Notre attitude à l'égard de la pensée philosophique et psychologique orientale est, en grande partie, soit une attitude d'admiration sans discernement, soit une méfiance manquant tout autant de discernement. C'est bien dommage. Ceux qui pratiquent l'adoration ne valent pas mieux que ceux qui pratiquent la méfiance. Ni les uns ni les autres ne nous facilitent une juste appréciation de ce vaste domaine de la pensée orientale si curieusement différente de la nôtre et qui est pourtant, comme on s'en aperçoit après quelque temps, si fondamentalement la même dans sa recherche essentielle.

C'est, sans doute, cette attitude sans discernement qui est responsable de la presque totale omission de la pensée orientale dans nos ouvrages de philosophie et de psychologie – ceci et une autre chose. Les langues orientales sont difficiles à comprendre pour l'Occident. Non traduites, elles font que l'écriture orientale semble un étrange jargon dû soit à de la poésie confuse, soit à une mystification. 

Alice Bailey, en écrivant cet ouvrage, a rendu le grand service d'amener un mental critique à se pencher sur la pensée orientale, un mental prêt à reconnaître que la pensée orientale, tout comme la pensée occidentale, ne peut prétendre avoir atteint la sagesse absolue. Elle n'a pas recours à des méthodes et des attitudes solennelles, priant l'Occidental de renoncer à ses erreurs grossières et d'adopter une doctrine mystérieuse d'autant plus merveilleuse qu'à lui elle peut paraître absurde. En effet, elle [10] dit : "Cette pensée orientale consiste en une recherche dans les problèmes profonds de l'existence. Elle n'est pas nécessairement meilleure que la pensée occidentale. Elle est différente ; elle aborde les problèmes sous un angle différent. L'Orient comme l'Occident se sont spécialisés dans leur manière de penser. Chacun d'eux a donc la vertu de sa propre sincérité et de sa pénétration particulière. Mais la spécialisation n'a de valeur que si elle mène à l'intégration. Le temps n'est-il pas venu d'unir l'Orient et l'Occident dans la zone la plus profonde de leur vie, c'est-à-dire dans leur pensée philosophique et psychologique ?" 

Cet ouvrage est important, ne serait-ce que parce qu'il constitue une tentative, non seulement de mettre l'Orient à la portée de l'Occident et vice-versa, mais aussi parce qu'il tente d'harmoniser les deux manières de penser en une seule. Au lecteur de dire si elle est parvenue à accomplir cette intégration.

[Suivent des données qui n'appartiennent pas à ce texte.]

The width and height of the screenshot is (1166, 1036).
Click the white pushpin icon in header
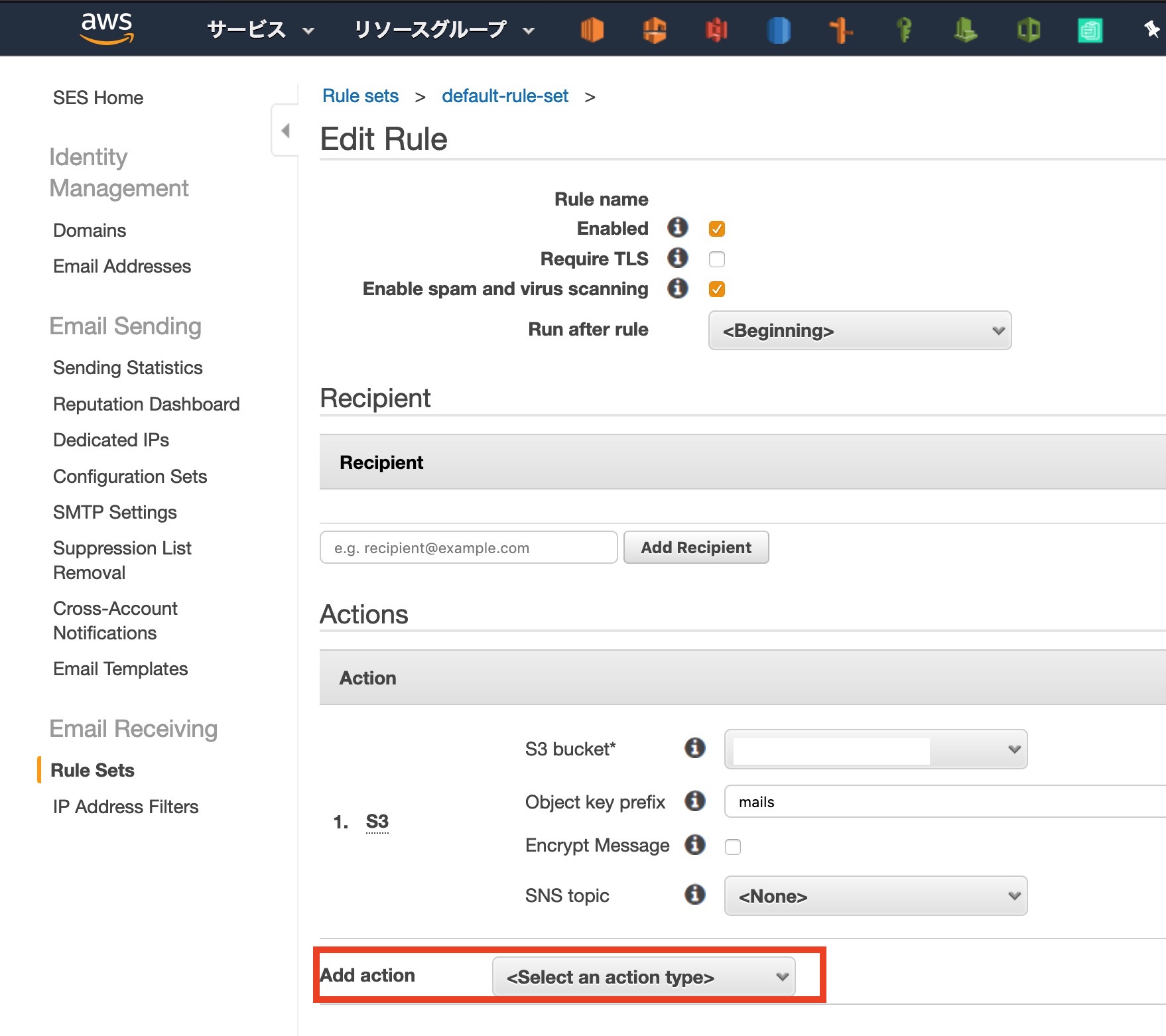[1151, 30]
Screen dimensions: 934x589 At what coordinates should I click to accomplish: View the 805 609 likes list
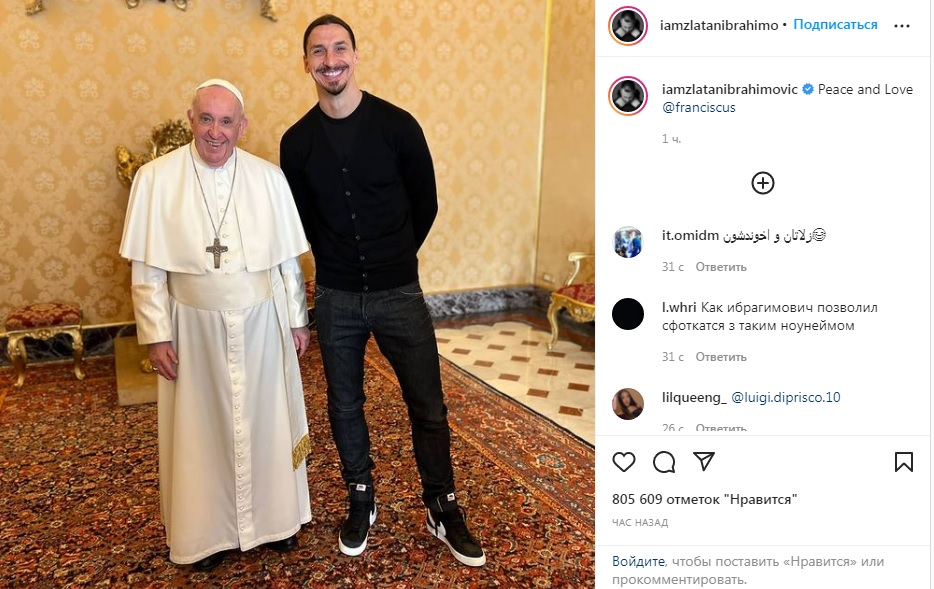(705, 499)
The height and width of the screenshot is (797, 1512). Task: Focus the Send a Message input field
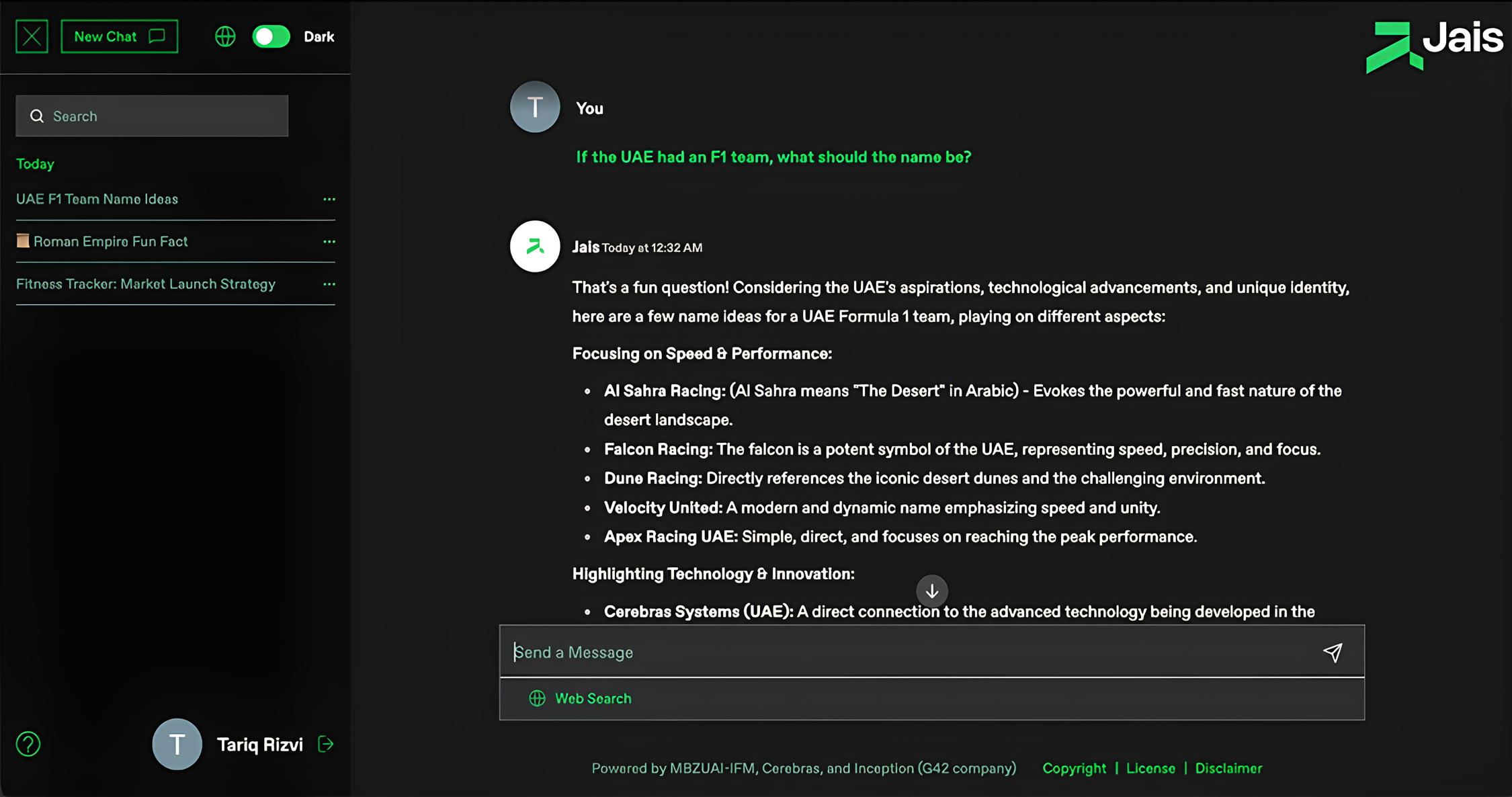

Cette tentative est importante et devrait porter les fruits d'une approche plus intelligente des deux formes de pensée. 

Ce qui donne à cet ouvrage une signification particulière est la comparaison qui, pour la première fois, est faite entre l'étude occidentale des glandes et l'étude orientale des "centres". Le philosophe occidental Spinoza, il y a bien longtemps, avait noté le parallélisme indissociable de ce qu'il appelait le corps et l'âme dans la vie de l'Absolu et dans la vie des expressions de l'Absolu que nous appelons individus. Si ce parallélisme existe, nous devons nous attendre à trouver dans chaque manifestation extérieure la force intérieure ou psychique [11] qui se manifeste ainsi. Jusqu'à présent, nous n'avons considéré cette hypothèse d'intérieur et d'extérieur que de manière générale. En se concentrant essentiellement sur l'étude des glandes qui sont les régulateurs, pourrait-on dire, de notre personnalité, cet ouvrage présente les rapports entre le corps et le mental non seulement d'une façon étonnamment riche de suggestions en vue d'une formation plus adéquate de l'individu, mais ouvre, également, des possibilités de recherche ultérieure fascinantes. En Occident, nous parlons de la thyroïde ou des glandes surrénales en nous limitant à leur comportement physiologique. Ce comportement n'a-t-il pas aussi une contrepartie psychique ? C'est peut-être là une question bizarre, une question qui, au premier abord, devrait provoquer la risée des physiologistes. Et pourtant, à moins que nous ne soyons des dogmatistes farouches non encore sortis des ténèbres du matérialisme du dix-neuvième siècle, nous parlons bien de la contrepartie psychique de l'organe physiologique que nous appelons cerveau. Alors, pourquoi ne pas parler des contreparties psychiques de la thyroïde, des glandes surrénales et des autres glandes ?

Si nous poursuivons la question jusqu'à sa fin logique, sans aucun doute nous apprendrons à pousser notre conception de la vie psychique de l'individu bien au-delà du point atteint par les intellectuels plutôt naïfs qui considèrent que le seul centre de vie se trouve dans le cerveau.

Je ne me rallie pas aux essais de conclusions présentées par l'auteur de cet ouvrage ; des conclusions particulières devront peut-être subir des modifications ou même être rejetées. Mais je n'ai aucun doute que l'auteur ait ouvert le champ à de nouvelles possibilités qui peuvent conduire finalement à des recherches en physiologie et en psychologie [12] revêtant une grande importance. Ce livre constitue non seulement un défi, il jette aussi une vive lumière sur ces problèmes. Pour le mental occidental, il sera une surprise, mais je pense que cette surprise sera accompagnée d'une admiration très sincère pour les processus de pensée de l'Orient à l'égard desquels nous, les Occidentaux, sommes restés beaucoup trop ignorants.